• DATA SHOWN:
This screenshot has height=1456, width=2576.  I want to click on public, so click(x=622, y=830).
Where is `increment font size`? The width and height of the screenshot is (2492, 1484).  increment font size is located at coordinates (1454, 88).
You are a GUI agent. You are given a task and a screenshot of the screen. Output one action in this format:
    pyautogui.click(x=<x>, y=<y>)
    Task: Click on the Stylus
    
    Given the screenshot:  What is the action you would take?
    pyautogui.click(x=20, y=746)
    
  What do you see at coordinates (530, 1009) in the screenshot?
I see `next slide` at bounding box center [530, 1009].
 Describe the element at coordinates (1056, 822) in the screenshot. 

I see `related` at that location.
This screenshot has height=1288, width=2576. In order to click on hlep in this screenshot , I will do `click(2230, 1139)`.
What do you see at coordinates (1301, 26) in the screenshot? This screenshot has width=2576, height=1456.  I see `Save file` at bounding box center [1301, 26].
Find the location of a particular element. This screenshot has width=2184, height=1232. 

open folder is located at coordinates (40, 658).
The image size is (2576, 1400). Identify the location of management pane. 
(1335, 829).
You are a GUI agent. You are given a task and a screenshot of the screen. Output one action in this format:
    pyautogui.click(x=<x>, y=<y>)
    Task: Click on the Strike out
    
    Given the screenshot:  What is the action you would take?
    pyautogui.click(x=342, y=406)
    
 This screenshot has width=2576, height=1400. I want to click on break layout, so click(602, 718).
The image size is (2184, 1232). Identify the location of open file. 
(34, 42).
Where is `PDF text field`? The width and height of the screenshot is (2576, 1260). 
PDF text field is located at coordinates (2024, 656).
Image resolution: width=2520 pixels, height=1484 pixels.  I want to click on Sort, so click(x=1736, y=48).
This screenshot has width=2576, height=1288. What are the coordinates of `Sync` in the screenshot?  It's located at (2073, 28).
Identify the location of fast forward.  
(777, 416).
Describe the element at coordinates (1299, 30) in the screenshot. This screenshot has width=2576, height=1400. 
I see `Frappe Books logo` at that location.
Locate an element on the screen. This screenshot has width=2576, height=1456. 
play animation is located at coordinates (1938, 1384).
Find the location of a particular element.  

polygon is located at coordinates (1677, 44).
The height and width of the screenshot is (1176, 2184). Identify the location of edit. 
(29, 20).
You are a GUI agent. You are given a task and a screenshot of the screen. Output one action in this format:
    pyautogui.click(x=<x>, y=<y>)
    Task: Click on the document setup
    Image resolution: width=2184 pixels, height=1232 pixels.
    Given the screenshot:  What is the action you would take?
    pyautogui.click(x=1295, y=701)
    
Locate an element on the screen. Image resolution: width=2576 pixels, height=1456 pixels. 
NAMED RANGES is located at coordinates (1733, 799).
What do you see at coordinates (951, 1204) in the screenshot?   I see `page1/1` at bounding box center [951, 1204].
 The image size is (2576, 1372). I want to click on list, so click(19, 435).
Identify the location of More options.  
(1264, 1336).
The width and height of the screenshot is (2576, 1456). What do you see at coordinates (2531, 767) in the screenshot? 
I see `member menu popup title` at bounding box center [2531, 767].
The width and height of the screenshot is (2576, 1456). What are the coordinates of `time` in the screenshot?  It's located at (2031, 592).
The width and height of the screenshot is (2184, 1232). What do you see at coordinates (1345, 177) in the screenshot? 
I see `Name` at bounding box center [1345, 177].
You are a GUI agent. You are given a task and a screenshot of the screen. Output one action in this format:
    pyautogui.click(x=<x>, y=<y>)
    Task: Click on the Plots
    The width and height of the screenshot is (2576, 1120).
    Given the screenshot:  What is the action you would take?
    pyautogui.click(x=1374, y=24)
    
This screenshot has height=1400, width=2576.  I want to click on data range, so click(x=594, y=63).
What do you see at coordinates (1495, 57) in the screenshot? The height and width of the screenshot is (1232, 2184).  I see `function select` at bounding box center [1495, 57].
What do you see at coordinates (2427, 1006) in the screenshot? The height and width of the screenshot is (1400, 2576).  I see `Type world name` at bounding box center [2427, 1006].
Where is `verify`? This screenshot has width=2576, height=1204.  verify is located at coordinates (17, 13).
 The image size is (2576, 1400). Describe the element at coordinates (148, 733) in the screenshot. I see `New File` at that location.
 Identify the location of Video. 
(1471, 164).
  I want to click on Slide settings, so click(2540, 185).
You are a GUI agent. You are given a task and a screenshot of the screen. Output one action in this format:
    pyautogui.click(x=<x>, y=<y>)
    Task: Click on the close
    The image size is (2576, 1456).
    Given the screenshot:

• WRITTEN EXERCISE: Can you rewrite the listing above as a numbered list, one line per item, with the blank lines dropped?

• WRITTEN SOLUTION:
1. This screenshot has height=1456, width=2576.  I want to click on public, so click(x=622, y=830).
2. Where is `increment font size`? The width and height of the screenshot is (2492, 1484).  increment font size is located at coordinates (1454, 88).
3. You are a GUI agent. You are given a task and a screenshot of the screen. Output one action in this format:
4.     pyautogui.click(x=<x>, y=<y>)
5.     Task: Click on the Stylus
6.     Given the screenshot:  What is the action you would take?
7.     pyautogui.click(x=20, y=746)
8.   What do you see at coordinates (530, 1009) in the screenshot?
9. I see `next slide` at bounding box center [530, 1009].
10.  Describe the element at coordinates (1056, 822) in the screenshot. 
11. I see `related` at that location.
12. This screenshot has height=1288, width=2576. In order to click on hlep in this screenshot , I will do `click(2230, 1139)`.
13. What do you see at coordinates (1301, 26) in the screenshot? This screenshot has width=2576, height=1456.  I see `Save file` at bounding box center [1301, 26].
14. Find the location of a particular element. This screenshot has width=2184, height=1232. 
15. open folder is located at coordinates (40, 658).
16. The image size is (2576, 1400). Identify the location of management pane. 
17. (1335, 829).
18. You are a GUI agent. You are given a task and a screenshot of the screen. Output one action in this format:
19.     pyautogui.click(x=<x>, y=<y>)
20.     Task: Click on the Strike out
21.     Given the screenshot:  What is the action you would take?
22.     pyautogui.click(x=342, y=406)
23.  This screenshot has width=2576, height=1400. I want to click on break layout, so click(602, 718).
24. The image size is (2184, 1232). Identify the location of open file. 
25. (34, 42).
26. Where is `PDF text field`? The width and height of the screenshot is (2576, 1260). 
27. PDF text field is located at coordinates (2024, 656).
28. Image resolution: width=2520 pixels, height=1484 pixels.  I want to click on Sort, so click(x=1736, y=48).
29. This screenshot has width=2576, height=1288. What are the coordinates of `Sync` in the screenshot?  It's located at (2073, 28).
30. Identify the location of fast forward.  
31. (777, 416).
32. Describe the element at coordinates (1299, 30) in the screenshot. This screenshot has width=2576, height=1400. 
33. I see `Frappe Books logo` at that location.
34. Locate an element on the screen. This screenshot has width=2576, height=1456. 
35. play animation is located at coordinates (1938, 1384).
36. Find the location of a particular element.  
37. polygon is located at coordinates (1677, 44).
38. The height and width of the screenshot is (1176, 2184). Identify the location of edit. 
39. (29, 20).
40. You are a GUI agent. You are given a task and a screenshot of the screen. Output one action in this format:
41.     pyautogui.click(x=<x>, y=<y>)
42.     Task: Click on the document setup
43.     Image resolution: width=2184 pixels, height=1232 pixels.
44.     Given the screenshot:  What is the action you would take?
45.     pyautogui.click(x=1295, y=701)
46. Locate an element on the screen. Image resolution: width=2576 pixels, height=1456 pixels. 
47. NAMED RANGES is located at coordinates (1733, 799).
48. What do you see at coordinates (951, 1204) in the screenshot?   I see `page1/1` at bounding box center [951, 1204].
49.  The image size is (2576, 1372). I want to click on list, so click(19, 435).
50. Identify the location of More options.  
51. (1264, 1336).
52. The width and height of the screenshot is (2576, 1456). What do you see at coordinates (2531, 767) in the screenshot? 
53. I see `member menu popup title` at bounding box center [2531, 767].
54. The width and height of the screenshot is (2576, 1456). What are the coordinates of `time` in the screenshot?  It's located at (2031, 592).
55. The width and height of the screenshot is (2184, 1232). What do you see at coordinates (1345, 177) in the screenshot? 
56. I see `Name` at bounding box center [1345, 177].
57. You are a GUI agent. You are given a task and a screenshot of the screen. Output one action in this format:
58.     pyautogui.click(x=<x>, y=<y>)
59.     Task: Click on the Plots
60.     The width and height of the screenshot is (2576, 1120).
61.     Given the screenshot:  What is the action you would take?
62.     pyautogui.click(x=1374, y=24)
63. This screenshot has height=1400, width=2576.  I want to click on data range, so click(x=594, y=63).
64. What do you see at coordinates (1495, 57) in the screenshot? The height and width of the screenshot is (1232, 2184).  I see `function select` at bounding box center [1495, 57].
65. What do you see at coordinates (2427, 1006) in the screenshot? The height and width of the screenshot is (1400, 2576).  I see `Type world name` at bounding box center [2427, 1006].
66. Where is `verify`? This screenshot has width=2576, height=1204.  verify is located at coordinates (17, 13).
67.  The image size is (2576, 1400). Describe the element at coordinates (148, 733) in the screenshot. I see `New File` at that location.
68.  Identify the location of Video. 
69. (1471, 164).
70.   I want to click on Slide settings, so click(2540, 185).
71. You are a GUI agent. You are given a task and a screenshot of the screen. Output one action in this format:
72.     pyautogui.click(x=<x>, y=<y>)
73.     Task: Click on the close
74.     The image size is (2576, 1456).
75.     Given the screenshot:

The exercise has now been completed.